## [ACTION ITEM]
Return the entries below in full. Keep every word as it is.

## [THE DATA]
● ● ● ●

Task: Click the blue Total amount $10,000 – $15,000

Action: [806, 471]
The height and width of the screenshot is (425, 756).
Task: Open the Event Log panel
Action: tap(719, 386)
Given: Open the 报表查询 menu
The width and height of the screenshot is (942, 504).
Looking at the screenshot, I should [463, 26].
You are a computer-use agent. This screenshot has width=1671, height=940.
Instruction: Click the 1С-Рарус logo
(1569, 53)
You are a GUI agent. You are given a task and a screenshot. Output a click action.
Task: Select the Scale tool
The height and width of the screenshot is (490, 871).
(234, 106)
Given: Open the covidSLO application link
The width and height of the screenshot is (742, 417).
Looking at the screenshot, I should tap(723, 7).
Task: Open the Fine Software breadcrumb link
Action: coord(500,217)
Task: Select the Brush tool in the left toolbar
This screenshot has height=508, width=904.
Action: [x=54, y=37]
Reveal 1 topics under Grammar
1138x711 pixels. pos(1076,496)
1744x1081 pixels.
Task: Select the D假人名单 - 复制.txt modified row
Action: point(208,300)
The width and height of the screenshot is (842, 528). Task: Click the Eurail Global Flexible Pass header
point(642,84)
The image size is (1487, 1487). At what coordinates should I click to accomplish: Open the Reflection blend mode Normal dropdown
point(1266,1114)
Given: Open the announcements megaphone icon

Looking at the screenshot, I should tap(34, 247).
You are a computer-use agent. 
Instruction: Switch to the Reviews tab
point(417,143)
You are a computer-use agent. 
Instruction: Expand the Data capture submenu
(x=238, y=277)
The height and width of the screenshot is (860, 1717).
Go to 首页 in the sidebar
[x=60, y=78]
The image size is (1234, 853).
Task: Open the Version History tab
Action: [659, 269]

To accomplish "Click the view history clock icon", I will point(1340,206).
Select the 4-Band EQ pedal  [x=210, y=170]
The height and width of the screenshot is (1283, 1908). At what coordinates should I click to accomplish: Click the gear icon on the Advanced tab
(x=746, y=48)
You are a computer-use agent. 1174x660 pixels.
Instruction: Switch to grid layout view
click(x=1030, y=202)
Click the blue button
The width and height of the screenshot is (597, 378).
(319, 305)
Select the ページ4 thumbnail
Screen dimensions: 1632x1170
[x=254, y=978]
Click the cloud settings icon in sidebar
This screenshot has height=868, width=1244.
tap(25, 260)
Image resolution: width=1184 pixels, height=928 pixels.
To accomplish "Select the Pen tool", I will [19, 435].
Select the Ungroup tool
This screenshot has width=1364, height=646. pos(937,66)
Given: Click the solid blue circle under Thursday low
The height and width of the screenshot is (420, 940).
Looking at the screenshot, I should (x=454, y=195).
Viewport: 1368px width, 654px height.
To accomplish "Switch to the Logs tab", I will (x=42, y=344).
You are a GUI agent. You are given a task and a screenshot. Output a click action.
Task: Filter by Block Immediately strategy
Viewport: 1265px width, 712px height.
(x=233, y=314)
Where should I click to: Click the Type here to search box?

● ● ● ●

## [PROBLEM SOLUTION]
Task: Click the blue Total amount $10,000 – $15,000

Action: [806, 471]
The height and width of the screenshot is (425, 756).
Task: Open the Event Log panel
Action: tap(719, 386)
Given: Open the 报表查询 menu
The width and height of the screenshot is (942, 504).
Looking at the screenshot, I should [463, 26].
You are a computer-use agent. This screenshot has width=1671, height=940.
Instruction: Click the 1С-Рарус logo
(1569, 53)
You are a GUI agent. You are given a task and a screenshot. Output a click action.
Task: Select the Scale tool
The height and width of the screenshot is (490, 871).
(234, 106)
Given: Open the covidSLO application link
The width and height of the screenshot is (742, 417).
Looking at the screenshot, I should tap(723, 7).
Task: Open the Fine Software breadcrumb link
Action: coord(500,217)
Task: Select the Brush tool in the left toolbar
This screenshot has height=508, width=904.
Action: [x=54, y=37]
Reveal 1 topics under Grammar
1138x711 pixels. pos(1076,496)
1744x1081 pixels.
Task: Select the D假人名单 - 复制.txt modified row
Action: point(208,300)
The width and height of the screenshot is (842, 528). Task: Click the Eurail Global Flexible Pass header
point(642,84)
The image size is (1487, 1487). At what coordinates should I click to accomplish: Open the Reflection blend mode Normal dropdown
point(1266,1114)
Given: Open the announcements megaphone icon

Looking at the screenshot, I should tap(34, 247).
You are a computer-use agent. 
Instruction: Switch to the Reviews tab
point(417,143)
You are a computer-use agent. 
Instruction: Expand the Data capture submenu
(x=238, y=277)
The height and width of the screenshot is (860, 1717).
Go to 首页 in the sidebar
[x=60, y=78]
The image size is (1234, 853).
Task: Open the Version History tab
Action: [659, 269]

To accomplish "Click the view history clock icon", I will point(1340,206).
Select the 4-Band EQ pedal  [x=210, y=170]
The height and width of the screenshot is (1283, 1908). At what coordinates should I click to accomplish: Click the gear icon on the Advanced tab
(x=746, y=48)
You are a computer-use agent. 1174x660 pixels.
Instruction: Switch to grid layout view
click(x=1030, y=202)
Click the blue button
The width and height of the screenshot is (597, 378).
(319, 305)
Select the ページ4 thumbnail
Screen dimensions: 1632x1170
[x=254, y=978]
Click the cloud settings icon in sidebar
This screenshot has height=868, width=1244.
tap(25, 260)
Image resolution: width=1184 pixels, height=928 pixels.
To accomplish "Select the Pen tool", I will [19, 435].
Select the Ungroup tool
This screenshot has width=1364, height=646. pos(937,66)
Given: Click the solid blue circle under Thursday low
The height and width of the screenshot is (420, 940).
Looking at the screenshot, I should (x=454, y=195).
Viewport: 1368px width, 654px height.
To accomplish "Switch to the Logs tab", I will (x=42, y=344).
You are a GUI agent. You are given a task and a screenshot. Output a click action.
Task: Filter by Block Immediately strategy
Viewport: 1265px width, 712px height.
(x=233, y=314)
Where should I click to: Click the Type here to search box?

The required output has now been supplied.